There are infinite ways to make art, it seems, and Rebecca Trapp is a local artist who has found her way to a lesser-known form of creating.
Her approach is called Scratch Art, which starts off with a hardboard, then seven layers of white clay, each one dried in between. Black Indian ink is added on top, then tools are used to scratch through to the white. For extra pizzazz, Trapp sometimes adds colour to the layers.
Before finding scratch art, Trapp had done everything from pastels, pencil crayons, acrylics, oils, wax and glass fusion, which she still does. But thanks to an art show in Arizona, where she met the president of the International Scratch Board Association, she found an art form she really loves.
"I just love the detail that you can get with it, and that's what drew me to it," she said.
Trapp's story illustrates what can happen when artists inspire and connect with the public. She takes that value to the upcoming ArtSea Studio Tour on the Saanich Peninsula, where the public can get an inside look at artists' studios, their work, and talk with the artists.
"By going through the studio tours, you see the different kinds of art that are actually out there," Trapp said. "It's unbelievable really."
This year, the tour is celebrating 30 years with 39 different studios spread across Saanichton, Sidney, North Saanich and Brentwood Bay.

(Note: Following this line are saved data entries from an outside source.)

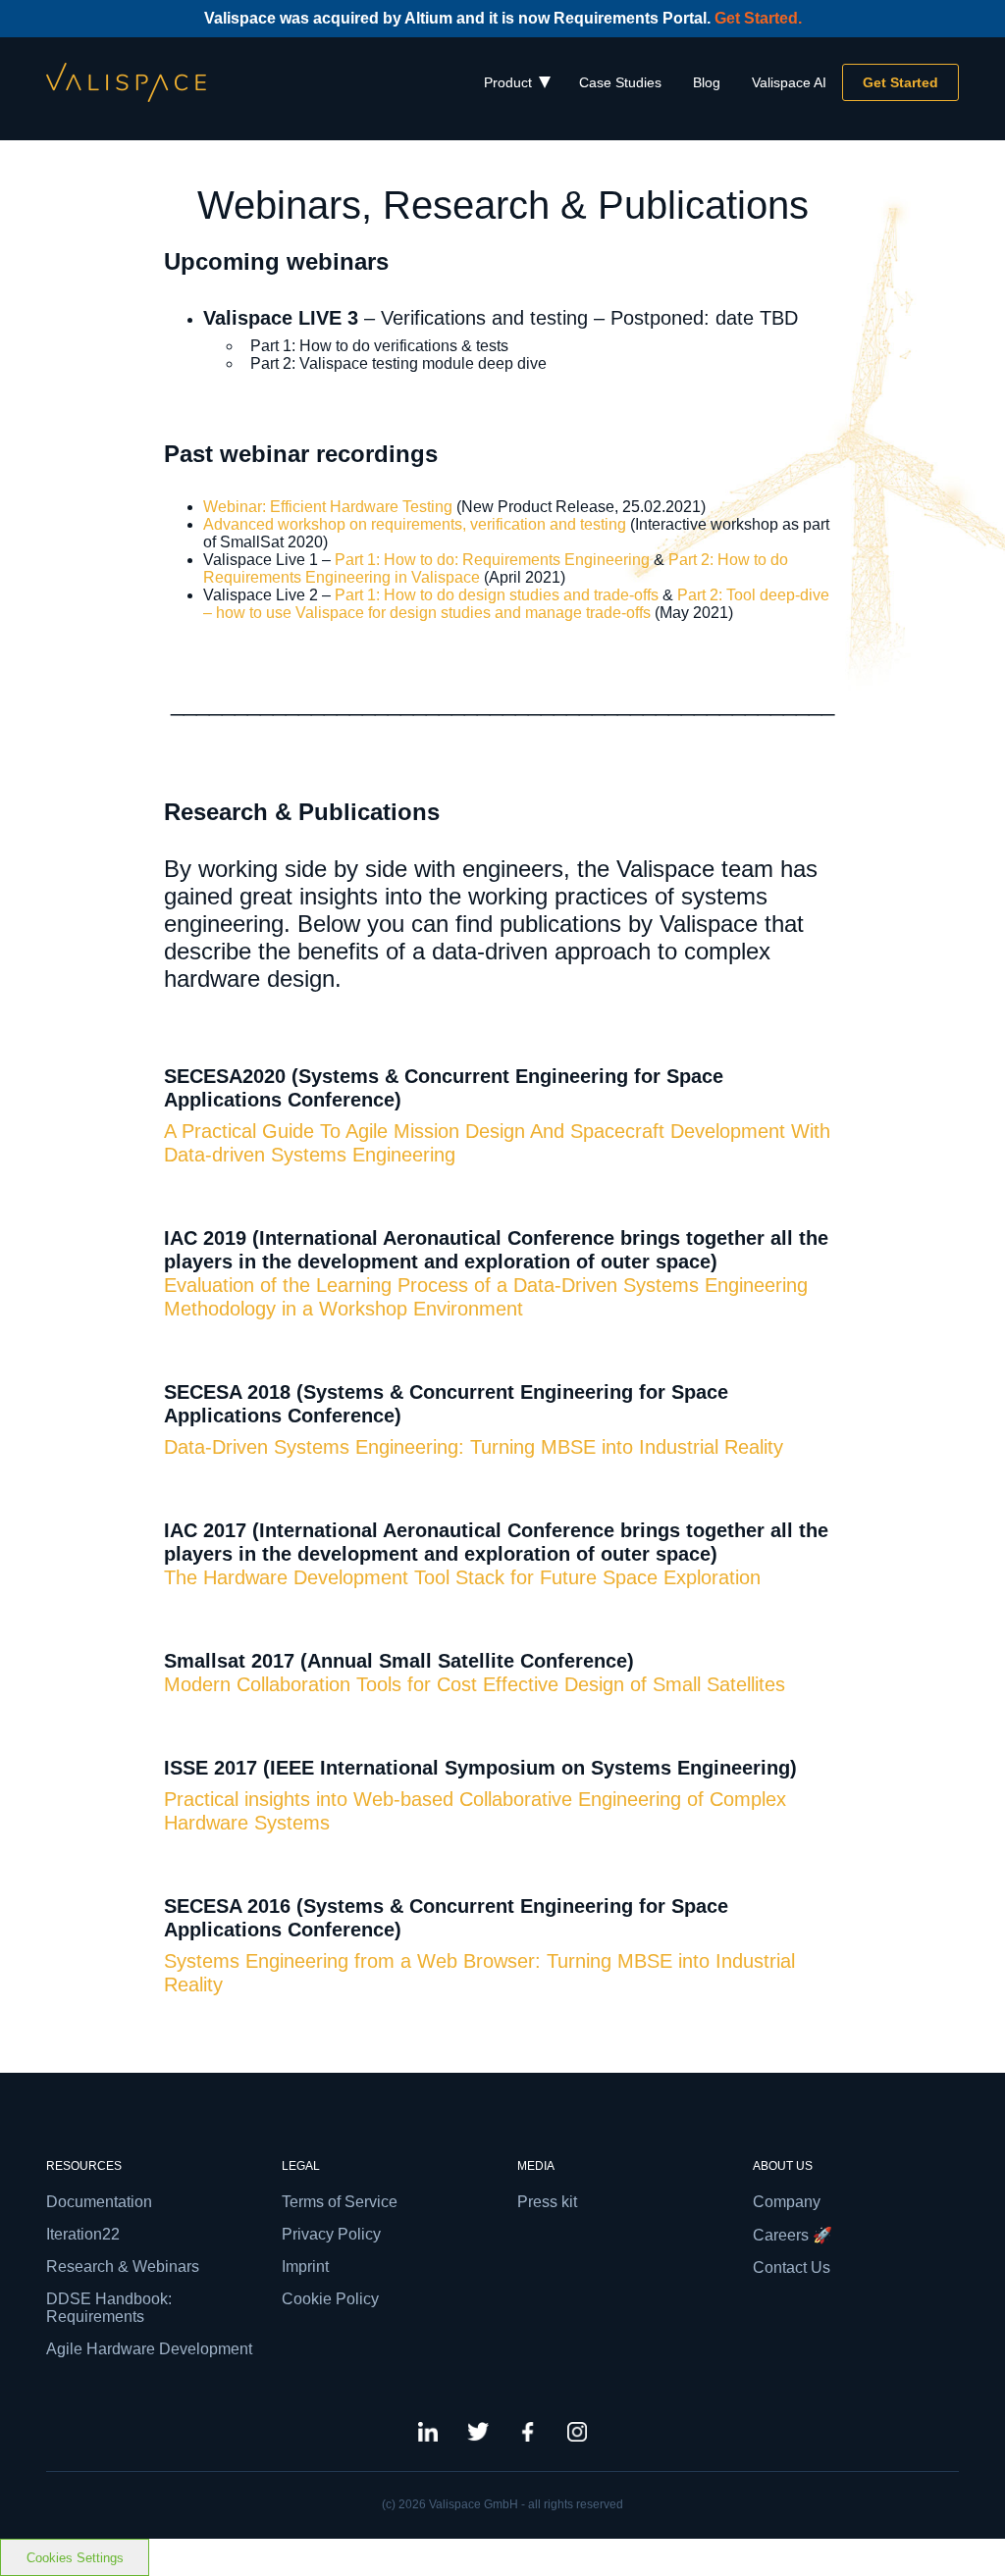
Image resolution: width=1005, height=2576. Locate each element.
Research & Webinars (122, 2266)
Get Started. (758, 18)
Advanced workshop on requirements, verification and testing (414, 524)
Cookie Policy (330, 2299)
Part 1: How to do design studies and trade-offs (497, 595)
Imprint (305, 2266)
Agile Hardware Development (149, 2349)
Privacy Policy (331, 2234)
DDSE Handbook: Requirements (109, 2308)
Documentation (99, 2201)
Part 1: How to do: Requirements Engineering (492, 559)
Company (786, 2201)
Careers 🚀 (792, 2235)
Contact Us (791, 2267)
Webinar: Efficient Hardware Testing (329, 506)
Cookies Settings (75, 2557)
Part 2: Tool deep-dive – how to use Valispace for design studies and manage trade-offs (516, 604)
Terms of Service (339, 2201)
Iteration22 (83, 2234)
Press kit (547, 2201)
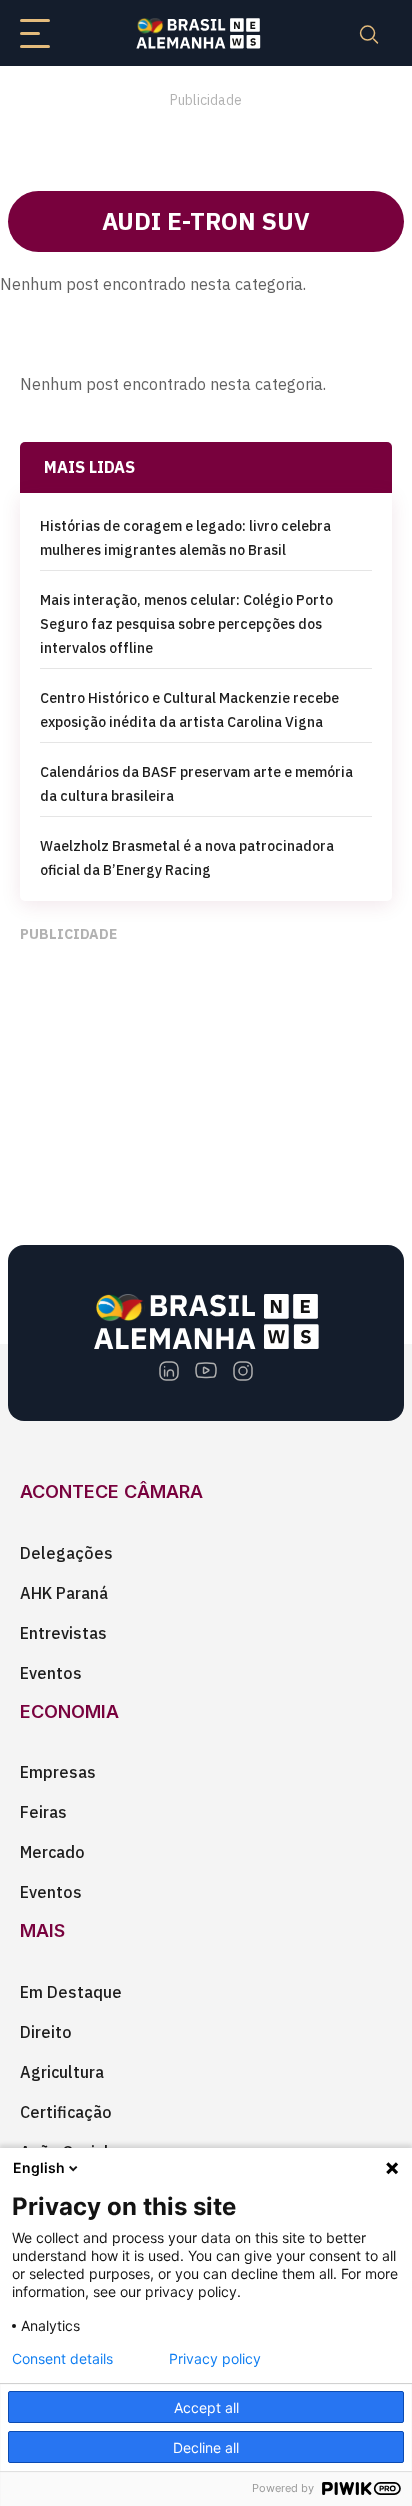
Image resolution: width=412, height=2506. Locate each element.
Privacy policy (215, 2359)
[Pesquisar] (369, 33)
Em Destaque (71, 1992)
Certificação (66, 2112)
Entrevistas (63, 1633)
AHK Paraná (64, 1593)
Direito (46, 2032)
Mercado (52, 1852)
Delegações (66, 1553)
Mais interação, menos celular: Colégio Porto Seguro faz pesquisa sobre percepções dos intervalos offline (186, 624)
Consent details (62, 2359)
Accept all (206, 2407)
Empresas (58, 1772)
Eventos (51, 1673)
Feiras (43, 1812)
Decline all (206, 2447)
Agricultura (62, 2072)
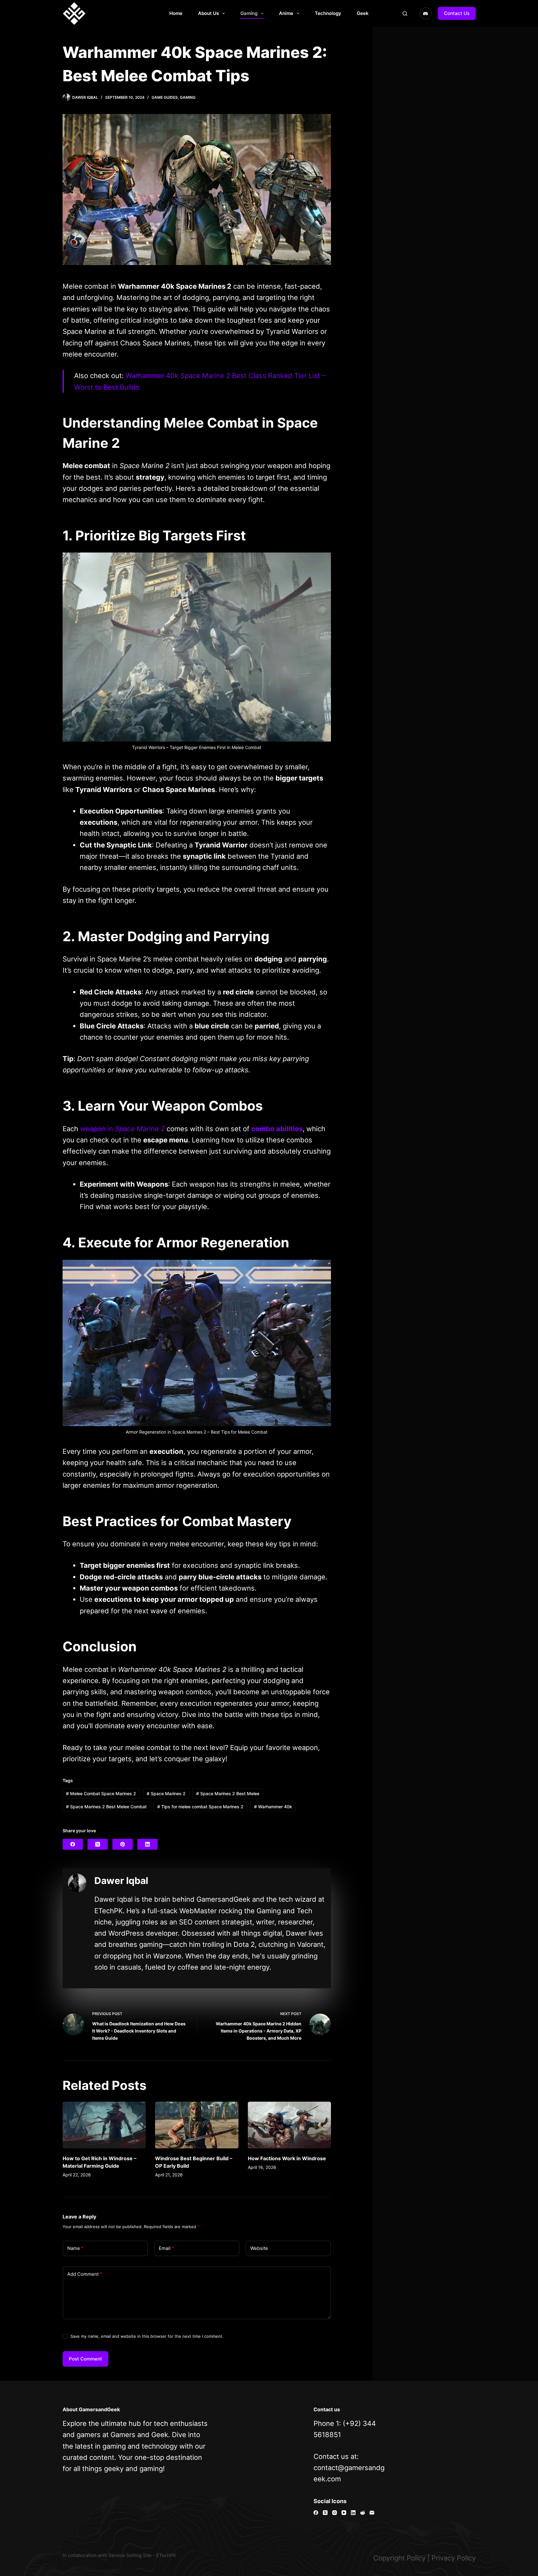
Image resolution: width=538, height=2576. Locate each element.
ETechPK (166, 2555)
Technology (328, 13)
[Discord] (426, 13)
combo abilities (277, 1129)
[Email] (372, 2512)
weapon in (122, 1129)
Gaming (248, 13)
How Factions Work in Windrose (287, 2158)
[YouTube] (344, 2512)
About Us (208, 13)
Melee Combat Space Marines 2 (101, 1793)
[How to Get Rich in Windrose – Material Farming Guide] (104, 2125)
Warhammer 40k (273, 1806)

One stop is the studio of ArtSea member Doug Philips, a woodcarver and metal artist who is currently working on Tree Spirits. These carvings consist of old men's faces in logs or large branches and come from legends of ancient Celtic and African groups.
"They would carve an image or face into [fallen trees] to help release its benevolent spirit and bring good fortune to their people, their land, their animals and their crops," he said. Philips will be working on one such creation during the tour.
As a past tour-goer himself, Philips appreciates the tour's ability to connect people to a "wide collection of excellent art."
"It just helps you appreciate their creations that much more," he said.
Pottery artist Sue Starkey, whose property has three studios on the tour, had a similar sentiment.
"You get fired up when you share things and talk about creative ideas," she said of the event.
Starkey got introduced to clay on a Sunday school outing to Cordova Bay Beach. At 13, she learned how to throw pottery on the wheel with artist Wynn Life at a store in Cordova Bay. This set her on the path to pursue a degree in ceramics and becoming an art teacher.
"I was hooked," she said.
Starkey will be displaying outdoor planters and sculptures made of hypertufa – a mix of concrete, peat moss and vermiculite – at her studio, as well as wire creations, and other creations such as a shovel mobile made up from the tools she found "stuck in the dirt" when she moved onto her property. "This place is a wealth of fun things."
There's more to the story behind her pieces, of course, and hearing those stories is another part of the ArtSea Studio Tour that makes the event fascinating for so many goers.
The tour runs Oct. 5 and 6 from 10 a.m. to 4 p.m.
More info can be found at artsea.ca.